⟨
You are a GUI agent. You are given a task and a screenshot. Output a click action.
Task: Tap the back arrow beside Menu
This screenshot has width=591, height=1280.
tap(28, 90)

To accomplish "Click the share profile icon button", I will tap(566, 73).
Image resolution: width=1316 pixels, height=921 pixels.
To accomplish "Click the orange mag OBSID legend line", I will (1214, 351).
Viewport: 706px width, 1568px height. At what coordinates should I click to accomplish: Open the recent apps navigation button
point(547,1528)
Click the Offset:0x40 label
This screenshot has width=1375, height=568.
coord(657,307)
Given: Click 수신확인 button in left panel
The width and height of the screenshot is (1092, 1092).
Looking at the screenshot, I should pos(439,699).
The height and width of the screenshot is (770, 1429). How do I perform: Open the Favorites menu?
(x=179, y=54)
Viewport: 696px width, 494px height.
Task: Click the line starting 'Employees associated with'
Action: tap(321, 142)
⟩
**AIM OF THE EXERCISE**
All entries must be repeated exactly.

**ANSWER TO THE EXERCISE**
You are a GUI agent. You are given a task and a screenshot. Output a click action.
Task: Tap the back arrow beside Menu
This screenshot has width=591, height=1280.
tap(28, 90)

To accomplish "Click the share profile icon button", I will tap(566, 73).
Image resolution: width=1316 pixels, height=921 pixels.
To accomplish "Click the orange mag OBSID legend line", I will (1214, 351).
Viewport: 706px width, 1568px height. At what coordinates should I click to accomplish: Open the recent apps navigation button
point(547,1528)
Click the Offset:0x40 label
This screenshot has width=1375, height=568.
coord(657,307)
Given: Click 수신확인 button in left panel
The width and height of the screenshot is (1092, 1092).
Looking at the screenshot, I should pos(439,699).
The height and width of the screenshot is (770, 1429). How do I perform: Open the Favorites menu?
(x=179, y=54)
Viewport: 696px width, 494px height.
Task: Click the line starting 'Employees associated with'
Action: tap(321, 142)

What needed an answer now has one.